‘Even as a proud Brazilian, I’m a daughter of a Palestinian refugee’ – Middle East Monitor
Whenever Land Day is mentioned in Brazil, it is synonymous with one person: the Chairman of Santa Catarina Committee for Solidarity with the Palestinian People, Khader Othman. The 84-year-old Palestinian refugee was born in Beit Ur Al-Tahta, Palestine, in 1939 and then expelled from his home and forced to seek refuge in Brazil after the 1967 War. A month after his death, the Palestinian community in Brazil still feels the void he left behind.
But his support for Palestine hasn’t come to an end, his daughter Shahla has vowed to continue his work. Born in Brazil, Shahla has visited Palestine many times and believes that the struggle for the Palestinian people belongs to all Palestinians no matter where they are.
“My father was a great symbol of the Palestinian cause and left us a great legacy. One of the great ones is gone but left many teachings. We are going to give continuity to his legacy, fighting – with all our strength – for the construction of a free Palestine,” Shahla tells MEMO.
It is a great honour to be able to speak on behalf of such a just and noble cause. They want to destroy our past and destroy our future. We will not allow it.
This year, Shahla and her colleagues and friends held various events in a number of Brazilian cities to keep the Palestinian issue alive and raise awareness in the wider community. Representatives of political parties and supporters of the Palestinian cause joined in to commemorate Land Day. For Othman’s family, Land Day presents an opportunity not only to mark a past event, but also to think about the future and more ways to resist Israel’s occupation, colonisation and theft of land.
“30 March was a special day for my father, it was important for him to commemorate Land Day. He always tried to organise events, lectures, interviews on all special dates for Palestinians. This year, we with the Committee of Solidarity with the Palestinian People will continue his mission.”
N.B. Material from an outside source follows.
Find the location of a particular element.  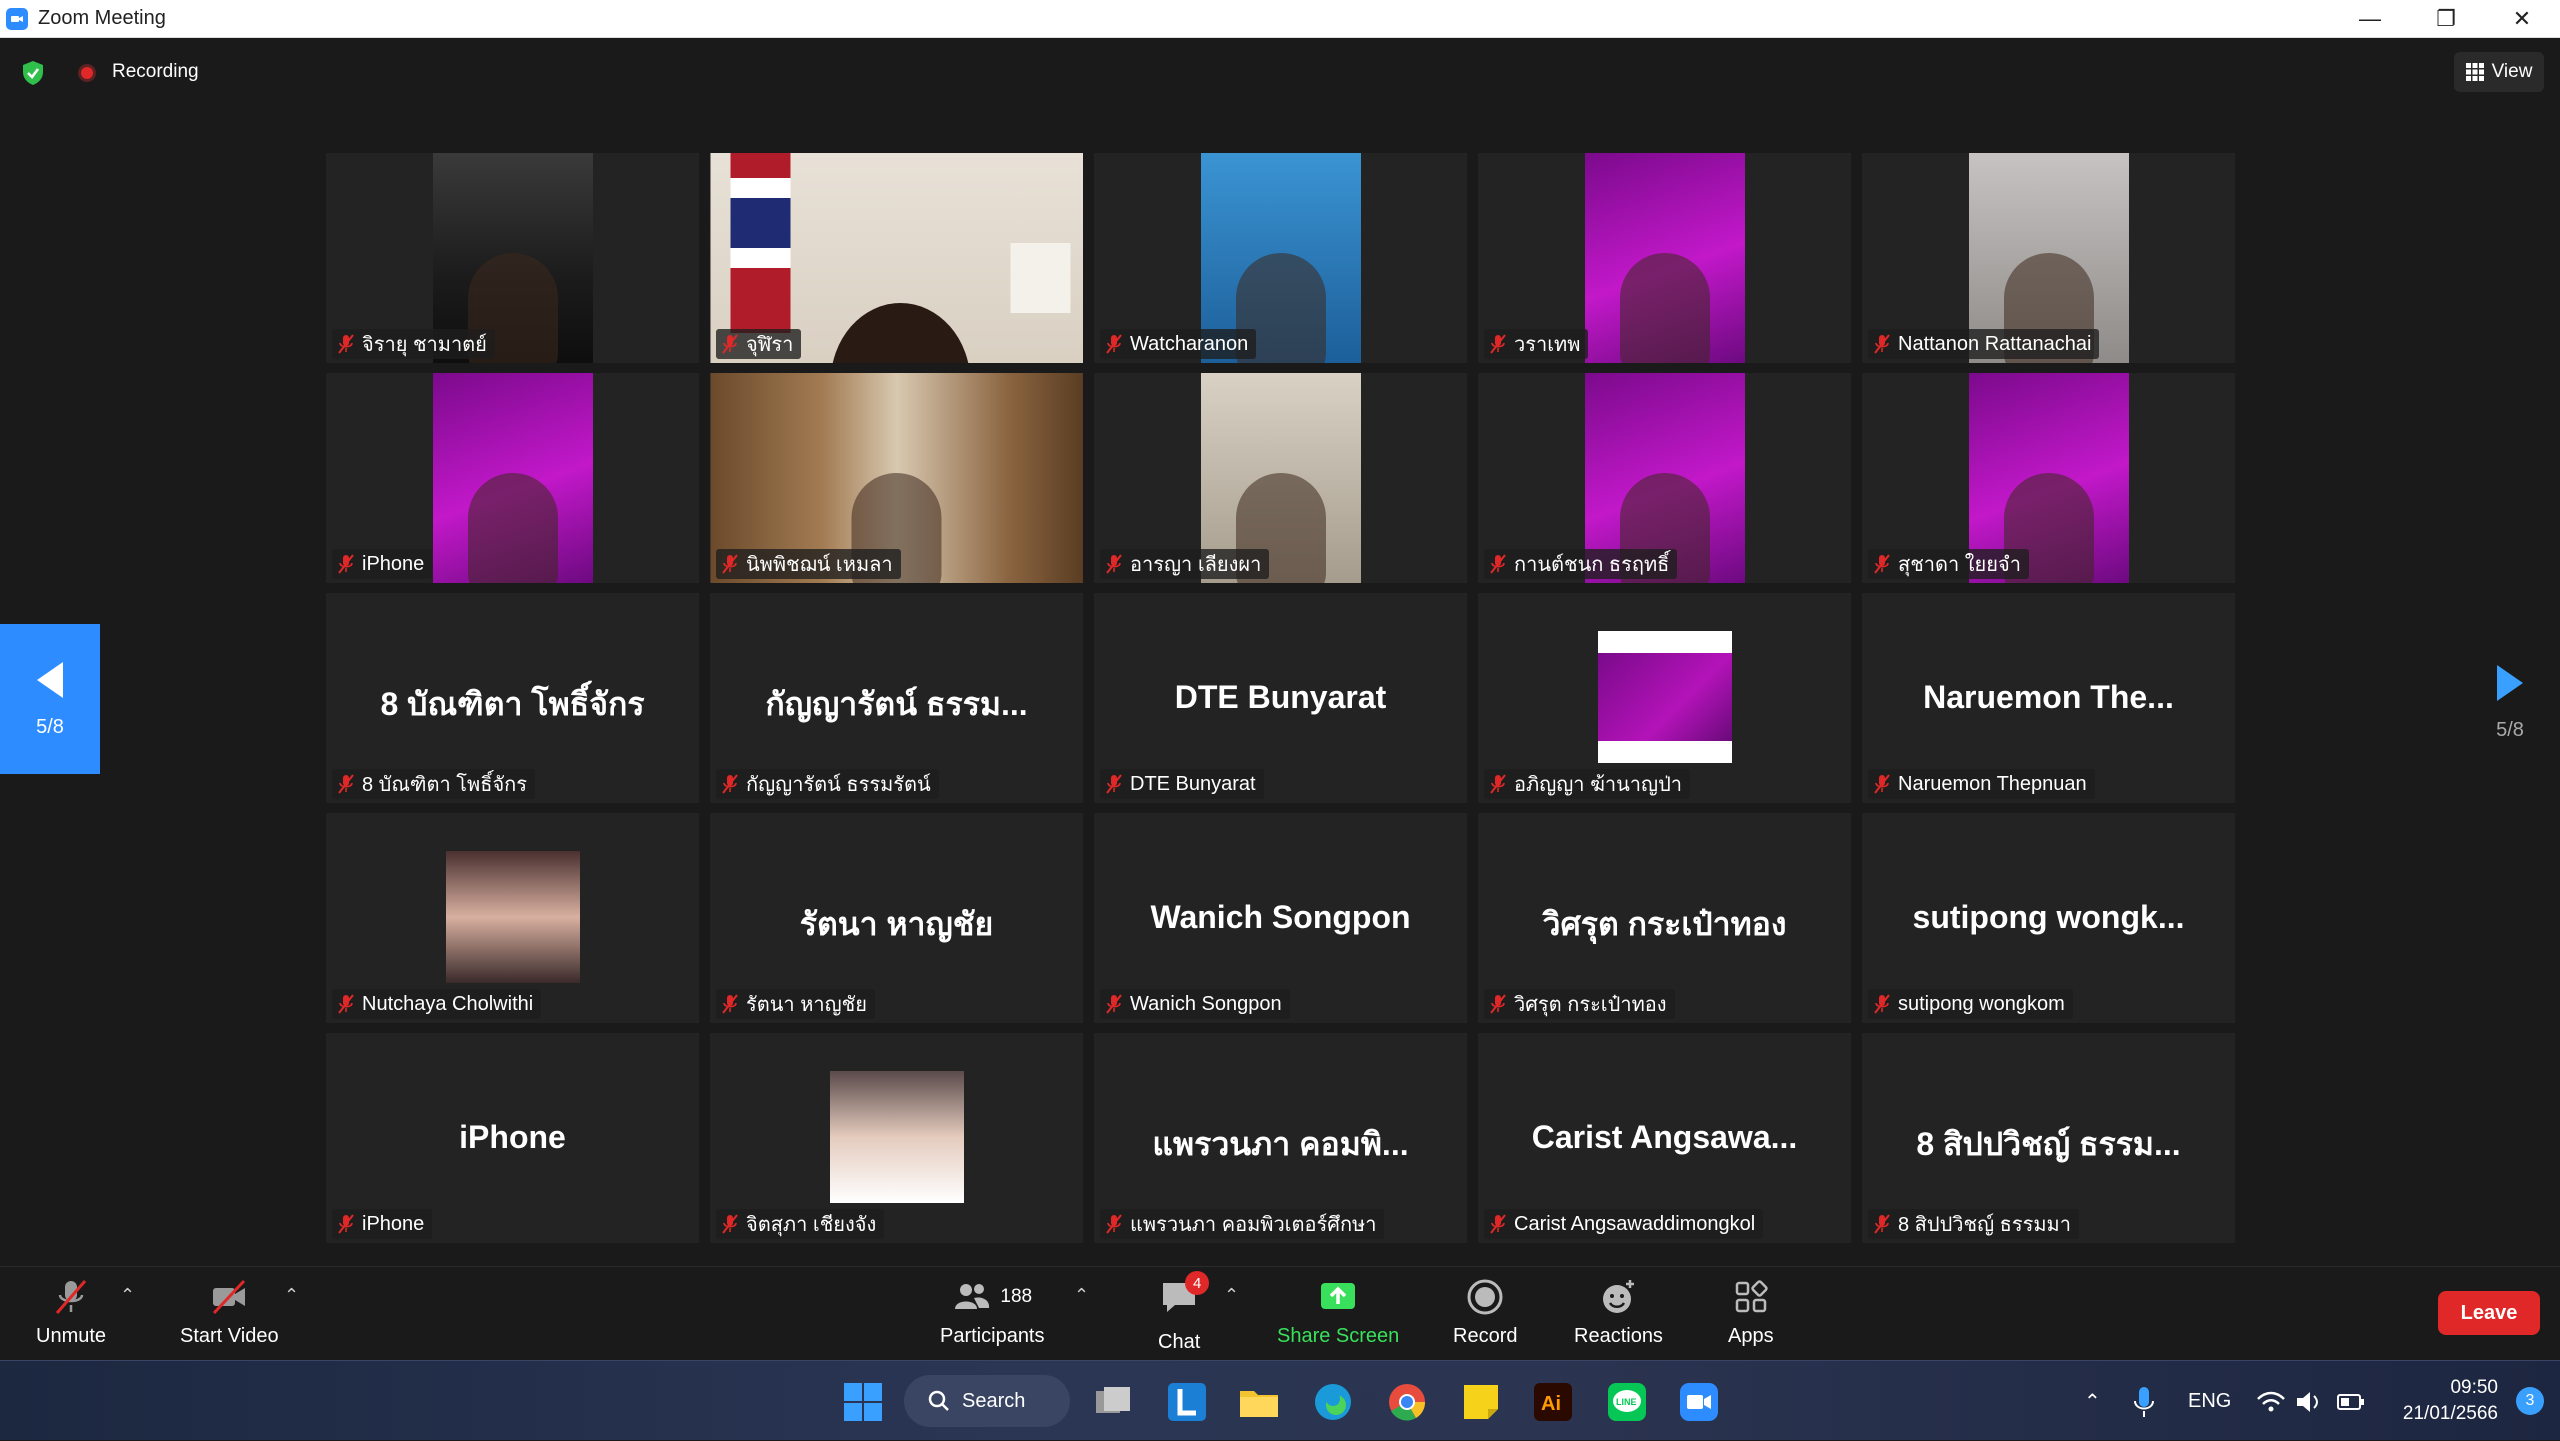

shared-content-thumbnail is located at coordinates (1664, 697).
Florianopolis City, where Shahla and her family live, has a relatively small Palestinian community but they work to inform the locals about Palestine and the continuous suffering of its people. Shahla hopes to be the voice of Palestinians there. “I want to be the daughter who will give visibility to the Palestinian story, history, people and their cause. I’m not a daughter of a Palestinian refugee, but I am the one who represents resistance, struggle, courage and fight.”
Contrary to the beliefs of Israel’s first Prime Minister, David Ben Gurion, that “the old will die and the young will forget”, Shahla believes that “the old will die, but the young won’t forget and they will be stronger and will continue the struggle.”
“Even as a proud Brazilian where I was born and I lived throughout my childhood,” insisted Shahla, “I will always defend Palestine, not only because I am of Palestinian descent, but also because we should shine a light on our Palestinian community and our presence here.”
“The love of my father´s homeland stuck in my heart like a glue that will never come off. My father has never disconnected from his homeland and he worked a lot to keep the thread to his land.”
It was only in 1997 that Othman was able to visit his homeland. He then began to visit every year, meet people, talk and help each other and he built a technical school in Palestine and named it after his father, Mahmoud Ahmad Othman. “As we always had a strong connection with the family in Brazil as we founded the Catarinense Committee for Solidarity with the Palestinian People in 2010, we built a technical school in Palestine and named it after my grandfather, Mahmoud Ahmad Othman,” Shahla explains.
With a hope of freedom, a daughter of a Palestinian refugee builds mutual bridges between Brazilians and Palestinians to keep her late father’s memory alive and help achieve his goal. “This is the moment and this is what we are going to fight for. We will continue denouncing the reality’s of the Palestinian people and exposing the crimes of the Israeli occupation to the Brazilian people,” Shahla concludes.